Bathroom waste from the Astoria Park pool and a nearby playground had been flowing into the East River through pipes that were not connected to the City sewage system, Queens Parks Commissioner Dorothy Lewandowski told the Astoria Park Alliance at its meeting last week.
Following that announcement, State Sen. Michael Gianaris sent a letter to DEP Commissioner Emily Lloyd calling the situation “unacceptable and alarming.”
Gianaris, who learned about the issue after Lewandowski spoke of it at the meeting, is requesting that the DEP launch an immediate and comprehensive City-wide review of properties adjacent to waterways to ensure that stray waste is not flowing anywhere else.
“Untold environmental damage has been done to our waterways over several decades due to sewage pumping directly into our waters,” Gianaris said. “Now that this possibility has been discovered, it is critical we ensure similar situations do not exist elsewhere in the City.”

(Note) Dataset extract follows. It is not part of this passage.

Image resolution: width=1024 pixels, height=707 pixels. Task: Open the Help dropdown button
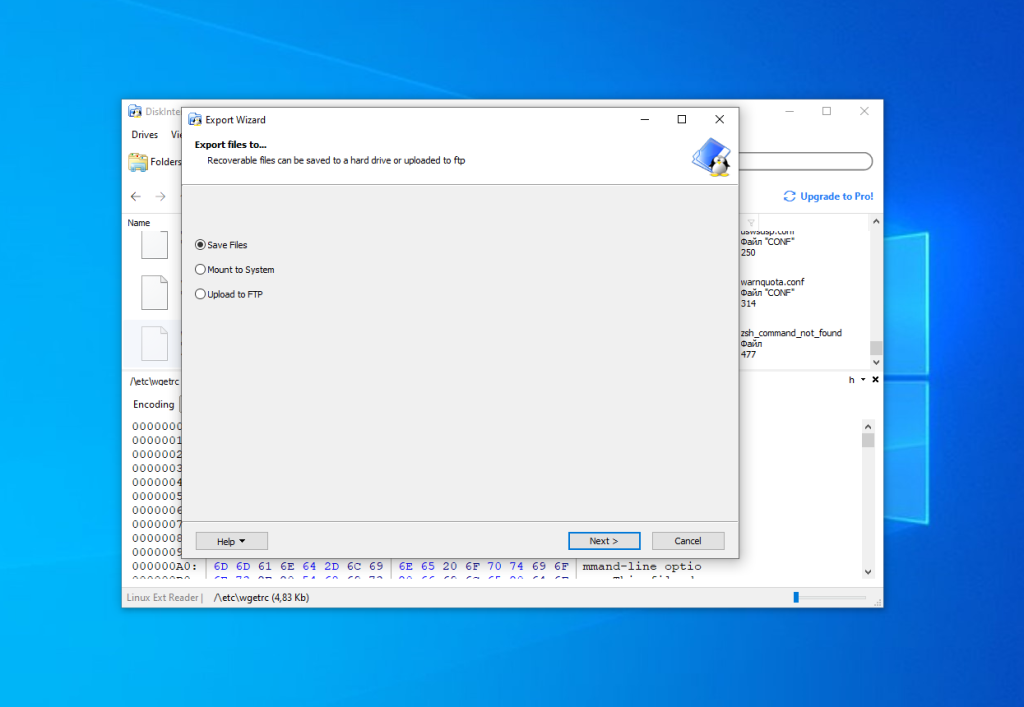(232, 541)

Gianaris is not aware of any other locations suffering from a similar situation, but wants the DEP to take this precautionary measure to ensure that it is not occurring anywhere else.
Lewandowski acknowledged the severity of the Astoria Park issue last week and stated that it had been taken care of.
The Astoria Park pool was built in the 1930s and pipes from the pool, concession stands and neighboring Charybdis Playground had been pumping into the East River ever since.
The Parks Department discovered the issue last spring and worked with the Department of Design and Construction to fix the problem. They were able to obtain an emergency contract last summer, which allowed them to upgrade the pool facility’s septic system immediately.
“That was a big problem and we needed to correct it,” she said at the meeting.
“All the waste from the pool’s toilets now go into tanks, which go into the sewer system,” she added. “They no longer go into the local waterway.”
While the pool waste issue was corrected last summer, the sewer lines from the Charybdis Playground bathrooms are still being repaired.
Those bathrooms will remain closed until 2019. Temporary bathrooms will be provided while the facility is closed.